Dracha prononcée par Leila à l'occasion de sa Bat Mitsva le 10 juin 2025

Par Leila

La paracha de cette semaine, Balak, met en scène un roi moabite inquiet, un prophète non juif nommé Bilam, un âne qui parle et même un ange caché sur la route.

Balak, roi de Moav, a peur. Il voit les Bnei Israël approcher et demande à Bilam, un magicien célèbre, de les maudire. Mais chaque tentative de Bilam pour maudire se transforme… en bénédiction.

Pourtant, Bilam ne refuse pas directement. Il dit : « Je dirai uniquement ce que Dieu mettra dans ma bouche ». À première vue, cela paraît plutôt bien, non ? Un prophète qui consulte Dieu à chaque étape, qui ne prend pas d’initiative personnelle pour faire le mal, qui reconnaît la volonté divine.

Pourtant, les Sages du Talmud, dans la Michna Avot (5:19), sont très critiques : « Les disciples d’Abraham ont un bon œil, un esprit humble et une âme modeste. Les disciples de Bilam, un œil mauvais, un esprit hautain, une âme avide. »

Comment peut-on passer de « Bilam le prophète » à « Bilam le méchant » ?
Pourquoi une image si sévère d’un homme qui semble bien faire ?

Pour le comprendre, il faut regarder ce que fait Bilam quand il reçoit un non. Dieu lui dit explicitement : “Tu n’iras pas avec eux, tu ne maudiras pas ce peuple, car il est béni” (Nombres 22:12). C’est un triple non. Et pourtant, Bilam répond aux messagers de Balak : « Dieu refuse de me laisser aller avec vous » (sous-entendu : ce n’est pas vous, mais peut-être que si vous m’envoyez des messagers un peu plus prestigieux, ou que vous augmentez la récompense ça passera).

Et effectivement, c’est ce qu’il espère. Lorsque des émissaires de rang plus élevé reviennent, Bilam ne dit pas « J’ai déjà la réponse de Dieu », il leur demande de dormir sur place, « pour voir ce que Dieu dira encore ». Comme s’il attendait que Dieu change d’avis. Et finalement, Dieu finit par dire : « Va avec eux».

Le Ramban (Na’hmanide) commente ici que Dieu ne dit pas “Va” parce que c’est bien, mais parce que Bilam le veut vraiment. Dieu l’accompagne sur le chemin qu’il a choisi, même si ce chemin est mauvais. C’est ce que le Talmud dit : « Sur le chemin qu’une personne veut prendre, on la laisse aller ». Autrement dit, Dieu ne force pas. Il nous laisse la responsabilité.

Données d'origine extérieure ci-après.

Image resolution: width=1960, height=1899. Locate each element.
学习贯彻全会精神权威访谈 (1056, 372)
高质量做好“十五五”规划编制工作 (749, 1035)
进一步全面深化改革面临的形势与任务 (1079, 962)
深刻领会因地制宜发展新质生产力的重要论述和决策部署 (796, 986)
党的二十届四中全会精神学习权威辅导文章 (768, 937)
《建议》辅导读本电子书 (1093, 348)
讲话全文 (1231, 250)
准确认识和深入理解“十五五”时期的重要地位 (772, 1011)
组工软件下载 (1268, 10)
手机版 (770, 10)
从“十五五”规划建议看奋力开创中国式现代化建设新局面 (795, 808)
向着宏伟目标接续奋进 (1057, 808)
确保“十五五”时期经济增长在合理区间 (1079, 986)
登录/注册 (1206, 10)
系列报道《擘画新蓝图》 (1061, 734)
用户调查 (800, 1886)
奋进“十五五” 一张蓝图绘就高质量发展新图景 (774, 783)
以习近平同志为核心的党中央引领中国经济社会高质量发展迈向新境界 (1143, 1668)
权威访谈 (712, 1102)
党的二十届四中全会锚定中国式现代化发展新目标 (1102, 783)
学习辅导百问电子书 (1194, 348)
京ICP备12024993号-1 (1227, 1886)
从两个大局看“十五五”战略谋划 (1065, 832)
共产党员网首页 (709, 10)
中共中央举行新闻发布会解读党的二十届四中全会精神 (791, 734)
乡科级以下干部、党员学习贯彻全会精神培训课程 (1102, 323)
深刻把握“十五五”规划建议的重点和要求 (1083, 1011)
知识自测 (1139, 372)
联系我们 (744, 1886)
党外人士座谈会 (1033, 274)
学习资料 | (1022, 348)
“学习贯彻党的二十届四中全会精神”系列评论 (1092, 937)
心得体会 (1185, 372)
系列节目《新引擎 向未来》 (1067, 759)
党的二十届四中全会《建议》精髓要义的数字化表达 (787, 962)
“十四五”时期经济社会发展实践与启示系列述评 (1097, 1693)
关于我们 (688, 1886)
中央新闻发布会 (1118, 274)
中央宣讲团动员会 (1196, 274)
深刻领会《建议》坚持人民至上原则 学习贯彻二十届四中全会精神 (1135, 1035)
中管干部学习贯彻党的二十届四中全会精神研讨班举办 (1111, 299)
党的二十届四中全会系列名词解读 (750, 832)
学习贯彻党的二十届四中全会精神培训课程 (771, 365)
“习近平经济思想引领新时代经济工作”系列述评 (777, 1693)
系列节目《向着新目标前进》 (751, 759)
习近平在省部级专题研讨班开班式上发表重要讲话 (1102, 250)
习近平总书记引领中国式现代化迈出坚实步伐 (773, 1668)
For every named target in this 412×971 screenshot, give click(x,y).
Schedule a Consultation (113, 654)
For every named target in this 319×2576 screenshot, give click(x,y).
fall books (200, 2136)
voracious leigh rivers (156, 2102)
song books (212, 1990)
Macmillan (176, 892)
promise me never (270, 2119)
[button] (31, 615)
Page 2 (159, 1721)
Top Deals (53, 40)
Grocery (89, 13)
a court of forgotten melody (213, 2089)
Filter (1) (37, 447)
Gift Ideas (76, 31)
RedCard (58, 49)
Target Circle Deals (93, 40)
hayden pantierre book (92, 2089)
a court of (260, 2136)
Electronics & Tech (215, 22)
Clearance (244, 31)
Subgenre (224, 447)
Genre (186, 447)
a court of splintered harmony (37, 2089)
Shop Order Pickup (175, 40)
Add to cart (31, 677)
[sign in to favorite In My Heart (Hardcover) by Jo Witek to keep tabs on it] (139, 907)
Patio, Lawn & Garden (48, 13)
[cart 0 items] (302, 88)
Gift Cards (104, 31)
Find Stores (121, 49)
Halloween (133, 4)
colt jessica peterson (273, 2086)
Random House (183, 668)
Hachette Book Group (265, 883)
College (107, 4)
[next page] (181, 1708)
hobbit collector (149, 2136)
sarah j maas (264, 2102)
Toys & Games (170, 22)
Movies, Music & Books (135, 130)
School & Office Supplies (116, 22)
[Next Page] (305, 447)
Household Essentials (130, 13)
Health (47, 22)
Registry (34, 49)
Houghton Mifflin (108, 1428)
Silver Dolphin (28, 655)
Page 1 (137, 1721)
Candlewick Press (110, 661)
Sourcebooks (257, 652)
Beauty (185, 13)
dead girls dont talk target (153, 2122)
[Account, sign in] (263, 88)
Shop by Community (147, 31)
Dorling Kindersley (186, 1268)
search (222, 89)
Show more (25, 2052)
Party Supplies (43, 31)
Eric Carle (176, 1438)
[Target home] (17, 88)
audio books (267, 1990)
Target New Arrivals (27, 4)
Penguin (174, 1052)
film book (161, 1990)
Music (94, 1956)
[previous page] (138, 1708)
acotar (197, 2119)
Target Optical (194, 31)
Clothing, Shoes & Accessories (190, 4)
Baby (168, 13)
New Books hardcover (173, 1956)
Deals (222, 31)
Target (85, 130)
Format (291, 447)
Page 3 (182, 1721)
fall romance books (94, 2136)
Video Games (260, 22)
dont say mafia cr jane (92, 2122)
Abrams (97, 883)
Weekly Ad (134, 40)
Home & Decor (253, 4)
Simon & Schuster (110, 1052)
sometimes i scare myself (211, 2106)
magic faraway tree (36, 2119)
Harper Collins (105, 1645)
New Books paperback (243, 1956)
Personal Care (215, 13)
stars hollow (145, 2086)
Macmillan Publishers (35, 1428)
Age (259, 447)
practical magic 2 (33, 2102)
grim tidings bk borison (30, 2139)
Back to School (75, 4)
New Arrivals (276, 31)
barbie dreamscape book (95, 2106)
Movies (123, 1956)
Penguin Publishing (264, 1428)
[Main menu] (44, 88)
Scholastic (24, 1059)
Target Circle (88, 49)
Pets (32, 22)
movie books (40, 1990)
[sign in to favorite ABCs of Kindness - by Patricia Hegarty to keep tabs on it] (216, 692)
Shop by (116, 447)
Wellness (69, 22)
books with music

À ce moment-là, en lisant le texte, on découvre le verset suivant :
« Bilam se leva le matin, sangla son ânesse, et partit avec les ministres de Moav » (22:21).

Cette histoire de partir tôt le matin avec l’âne et deux jeunes hommes, je l’ai déjà étudiée au Talmud Torah !
Ce verset est presque une copie de ce qu’on lit dans la ligature d’Isaac : « Abraham se leva de bon matin, sella son âne, et prit deux jeunes hommes avec lui » (Genèse 22:3). Même action, mêmes objets, même nombre de compagnons.

Mais alors, pourquoi la Torah établit-elle ce parallèle ? Pour montrer une ressemblance ? Ou au contraire, pour faire un contraste ?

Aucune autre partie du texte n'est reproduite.